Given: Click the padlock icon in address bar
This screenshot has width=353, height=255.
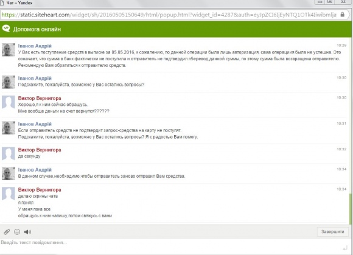Looking at the screenshot, I should (x=343, y=15).
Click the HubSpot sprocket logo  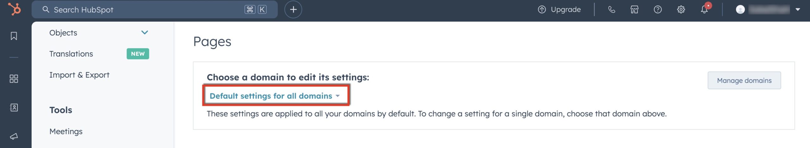15,9
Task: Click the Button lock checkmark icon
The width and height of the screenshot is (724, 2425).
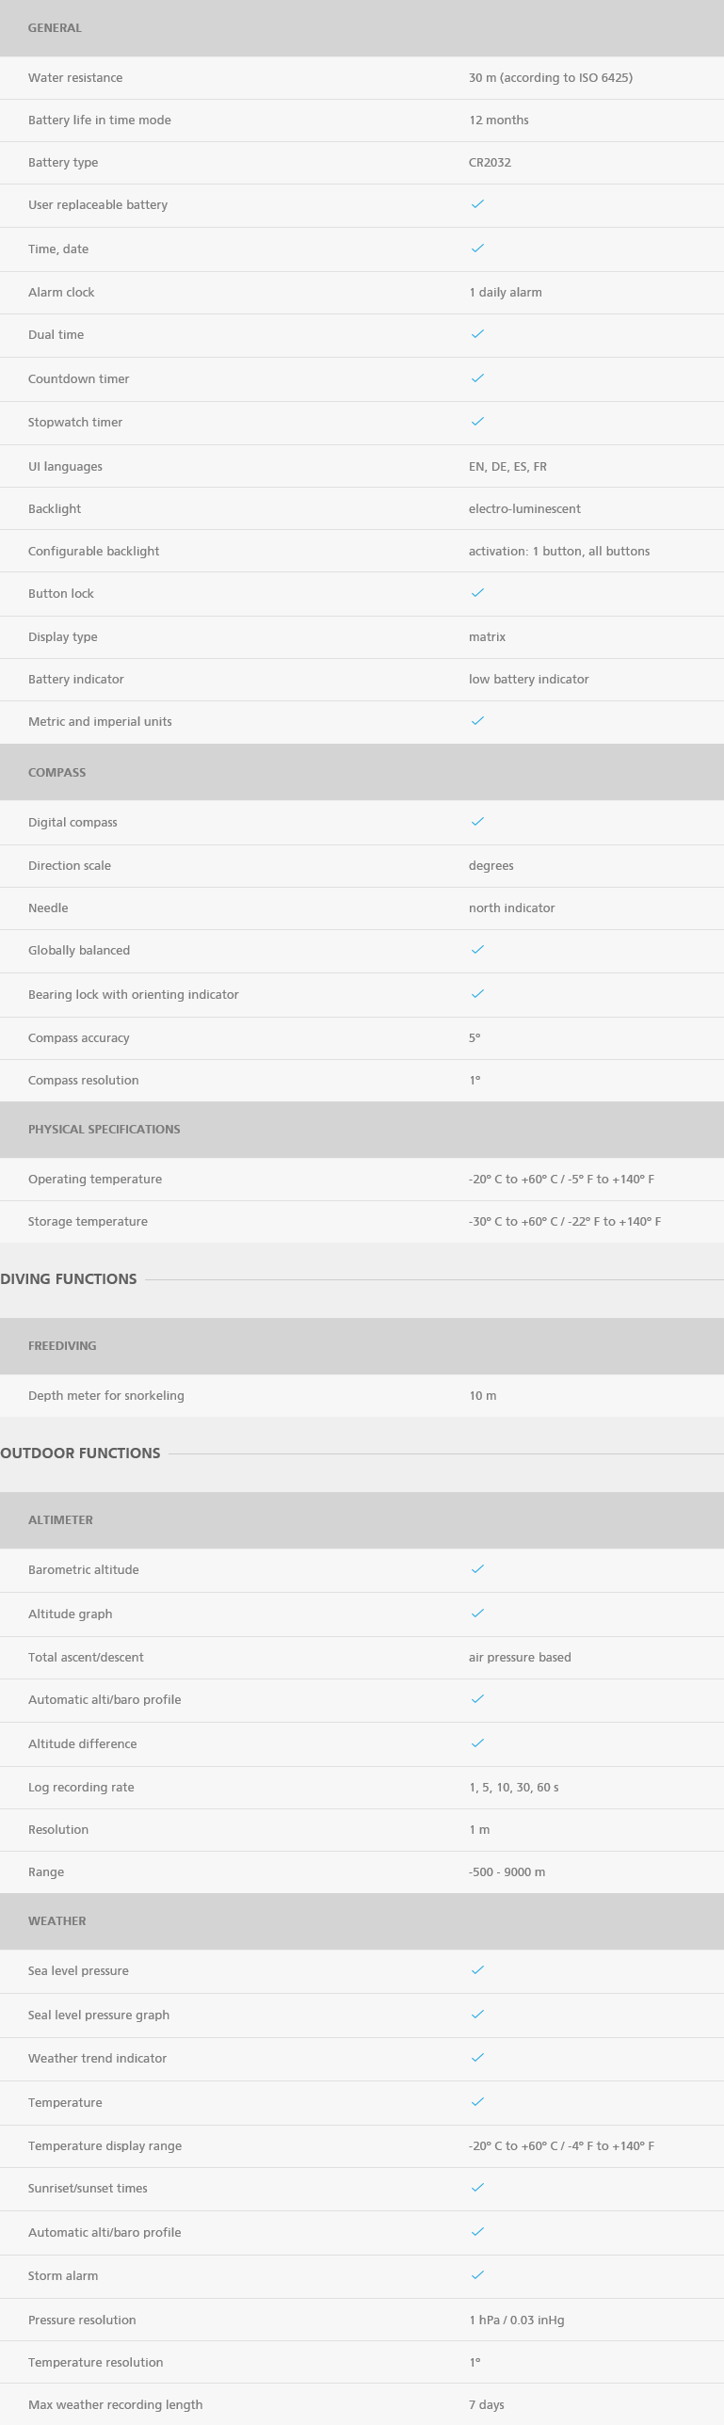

* **PROBLEM**
Pull out every line of the records that contains the string "height", matching case exactly, and copy each one in full.

* **REPLY TO THE EXERCISE**
This screenshot has width=353, height=255.
The width and height of the screenshot is (724, 2425).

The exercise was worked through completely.